Im Internet finden sich etliche Berichte über (wilde) Streiks und andere Aktionen von Arbeitern. Deren Forderungen beziehen sich meistens auf die Kaufkraftsicherung im Zeichen der Inflation und auf eine Verbesserungen der Arbeitsbedingungen. Allerdings ist aus der Ferne eine realistische Einschätzung dieser Kämpfe nicht möglich.

Seit dem Sturz des Schah wird dem Iran eine aggressive Politik vorgeworfen. Ohne Zweifel hat es nach dem Umsturz ein überaus gewaltsames Vorgehen, mit sehr vielen Todesurteilen, gegen Vertreter der alten Ordnung und potentiellen Konkurrenten um die Dominanz in der neuen Ordnung gegeben (auch gegen Linken und Kommunisten). Aber nach Außen gab es eigentlich keine Aggressivität. Im Gegenteil, der Iran sah sich bald einer kriegerischen Aggression durch den Irak Saddam Husseins ausgesetzt und konnte nur mit großen Opfern seine Integrität verteidigen. Sein Einsatz in Syrien, wie immer man diesen im Einzelnen beurteilt, erfolgt mit Zustimmung der dortigen Regierung und kann deshalb nach den geltenden Regeln nicht als Aggression eingestuft werden. (Das Bündnis Syrien Iran geht auf den 1. Golfkrieg zurück, das Syrien Assads war der einzige arabische Staat, der sich dabei klar auf die Seite Irans stellte). Auch sein zunehmender Einfluss im Irak beruht nicht auf aggressiven Akten, sondern kann sich auf lokale Kräfte (Schiiten) stützen, die im Iran einen Nachbarn und den natürlichen Verbündeten sehen. Man kann davon ausgehen, dass der Iran so etwas wie eine regionale Vormacht werden will. Dabei nimmt er die Möglichkeiten war, die sich aus den bestehenden Konflikten und Widersprüchen ergeben, um seinen Einfluss zu vergrößern. Es geht nicht darum den Iran als Muster der Friedfertigkeit hinzustellen, eventuell hat er sich gelegentlich auch terroristischer Methoden bedient um Gegner auszuschalten. Es gibt im Iran einen Pluralismus an verschiedenen Richtungen und Gruppierungen, die sich in ihren Zielen und den zu ihrer Erreichung akzeptierten Mitteln unterscheiden, darunter auch diverse "Hardliner". Von außen ist es schwer, diese verschiedenen Interessensgruppen genau zu differenzieren und die Entscheidungsfindung zu verfolgen. Noch eine kurze Bemerkung zum häufig vorgebrachten Vorwurf, der Iran plane den Export der "islamischen Revolution", wie im Iran der Sturz des Schah und die nachfolgenden Veränderungen genannt werden. Vielleicht gab oder gibt es Gruppen, die einen (schiitischen) Revolutionsexport beabsichtigen, in der Realität hat ein solcher aber nicht stattgefunden.
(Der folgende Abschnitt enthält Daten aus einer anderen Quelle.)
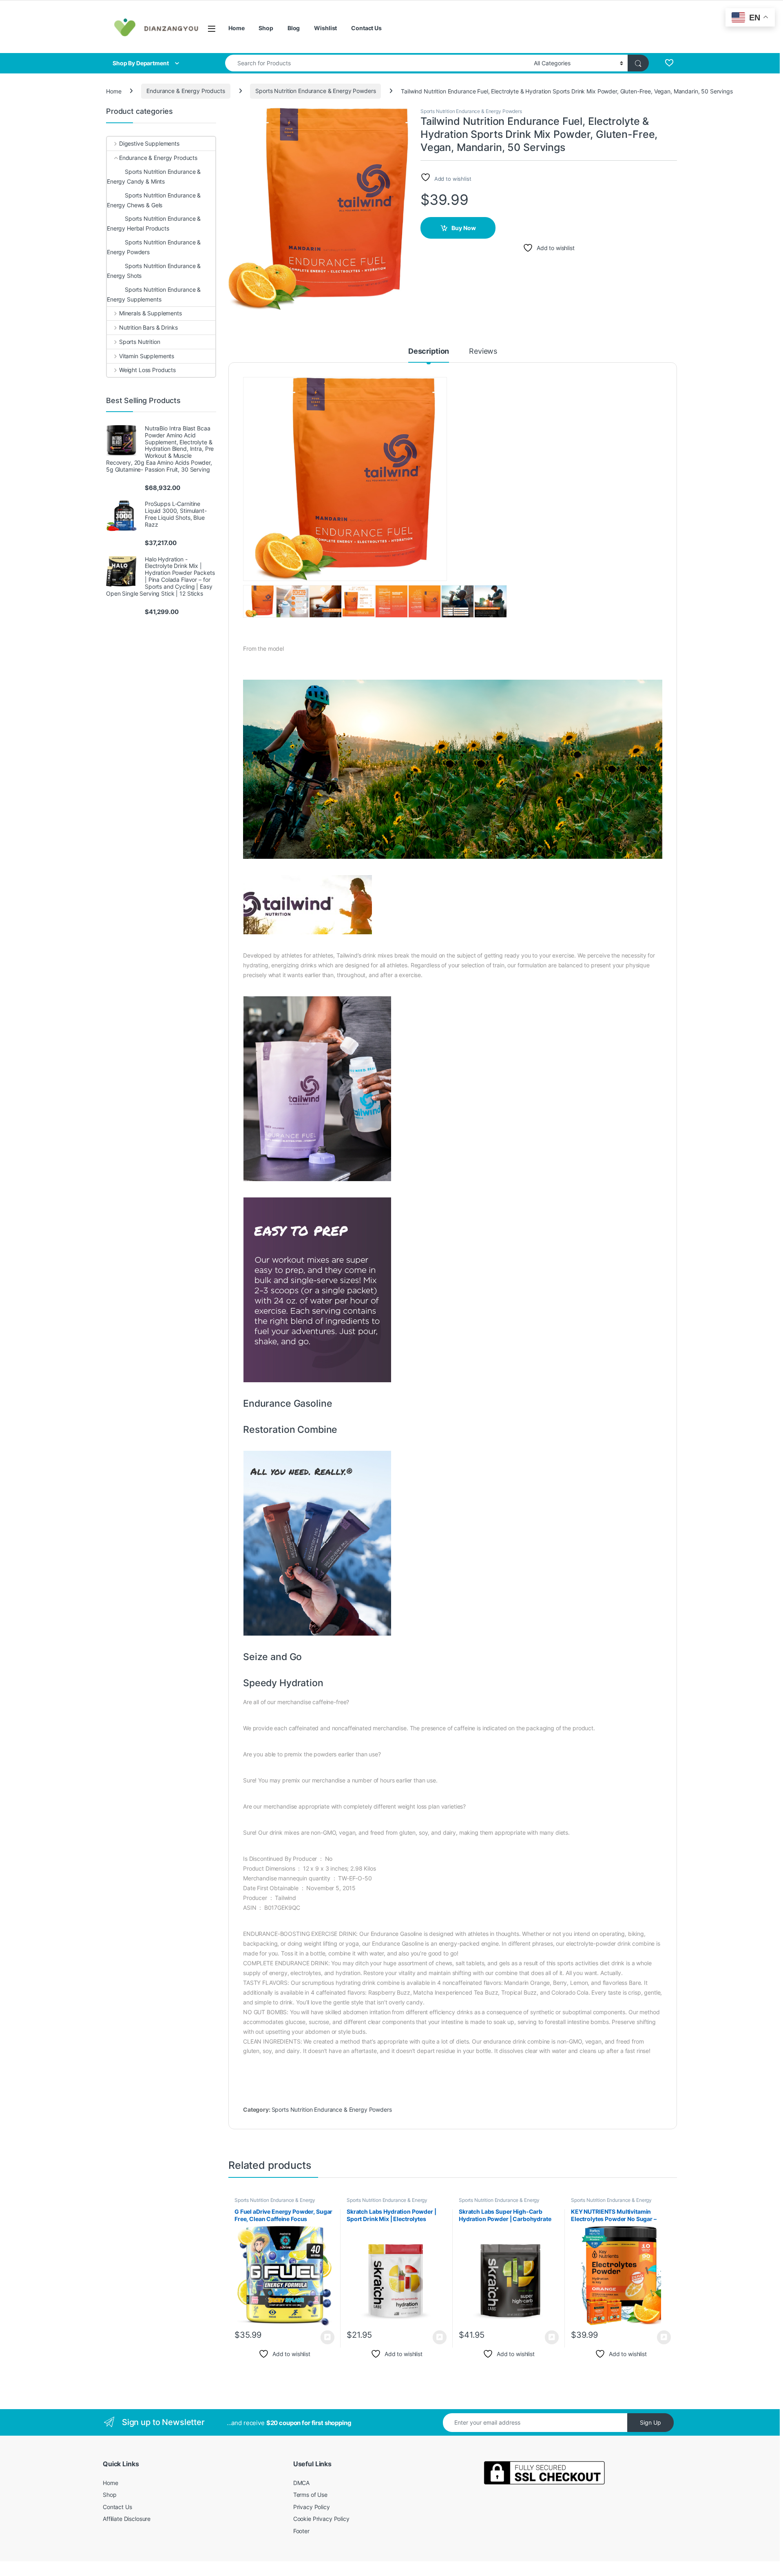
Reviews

Nüchtern betrachtet kann man feststellen, durch die Kombination von anti-Imperialismus, Islam und demokratischen Elementen der Legitimierung stellt die "islamische Republik" bereits allein durch ihre Existenz eine Herausforderung von reaktionären mit dem Imperialismus verbündeten Staaten der Region, insbesondere von Saudi Arabien, dar. Der Unterschied zwischen Sunniten und Schiiten ist dabei eine Facette, die unter Umständen als Hebel benutzt werden kann, ist aber nicht der Kern der Konflikte.

Ein weiterer Mitspieler: Israel

Im folgenden sollen nur einige Hinweise auf die Rolle Israels gegeben werden, eine Analyse, die alle Zusammenhänge, auch die mit der Palästina-Frage etc., darstellt, kann hier nicht stattfinden.
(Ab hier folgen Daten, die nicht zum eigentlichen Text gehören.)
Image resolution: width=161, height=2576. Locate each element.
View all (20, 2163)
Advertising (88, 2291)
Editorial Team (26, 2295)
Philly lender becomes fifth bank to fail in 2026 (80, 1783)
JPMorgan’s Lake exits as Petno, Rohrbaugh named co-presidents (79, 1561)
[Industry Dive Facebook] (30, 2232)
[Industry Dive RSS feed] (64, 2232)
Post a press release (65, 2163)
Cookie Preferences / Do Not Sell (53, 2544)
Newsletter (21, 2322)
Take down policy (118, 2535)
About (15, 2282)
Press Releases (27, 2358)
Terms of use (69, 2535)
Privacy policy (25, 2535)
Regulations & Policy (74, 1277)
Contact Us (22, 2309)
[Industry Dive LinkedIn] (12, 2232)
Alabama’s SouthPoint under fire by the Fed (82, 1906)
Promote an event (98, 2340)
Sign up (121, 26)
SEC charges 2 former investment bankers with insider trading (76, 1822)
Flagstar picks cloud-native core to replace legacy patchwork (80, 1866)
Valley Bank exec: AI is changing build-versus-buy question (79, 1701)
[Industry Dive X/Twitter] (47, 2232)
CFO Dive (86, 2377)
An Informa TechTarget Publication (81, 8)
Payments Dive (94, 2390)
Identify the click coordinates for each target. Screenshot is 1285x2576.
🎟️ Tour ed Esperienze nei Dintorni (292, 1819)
Israel ist ein wichtiger und eigenständiger Akteur in Sachen Iran, und zwar aus mehreren Gründen:

• Einmal behauptet die israelische Regierung, es bestehe eine besondere Bedrohung für seine Sicherheit und sogar für seine Existenz durch die aggressive Politik des Irans. Der Vorwurf der Atomrüstung ist dabei nur ein Aspekt der Anklagen, obwohl öfters suggeriert wird, der Iran entwickle Atomwaffen speziell um Israel zu zerstören (siehe dazu auch die Nebenartikel). Daneben werden die iranischen Aktivitäten in Syrien, die Unterstützung für Hisbollah, Hamas und Islamischer Jihad im Gazastreifen angeprangert. Diese Israelische Argumentation hat in vielen westlichen Ländern großen Einfluss auf Medien und öffentliche Meinung.

• Israel hat die militärischen Kapazitäten, um gegebenenfalls direkt im Iran einzugreifen (und behält sich das auch vor).

• In Syrien wird Israel bereits ständig militärisch aktiv. Es wird von hunderten von Einsätzen der Luftwaffe berichtet. Angeblich richten sich diese Einsätze immer gegen Teile der iranische Revolutionsgarden, die zur Unterstützung Assads in Syrien tätig sind, oder gegen die libanesische Hisbollah und besonders gegen Waffendepots von, oder (iranische)Waffenlieferung für diese.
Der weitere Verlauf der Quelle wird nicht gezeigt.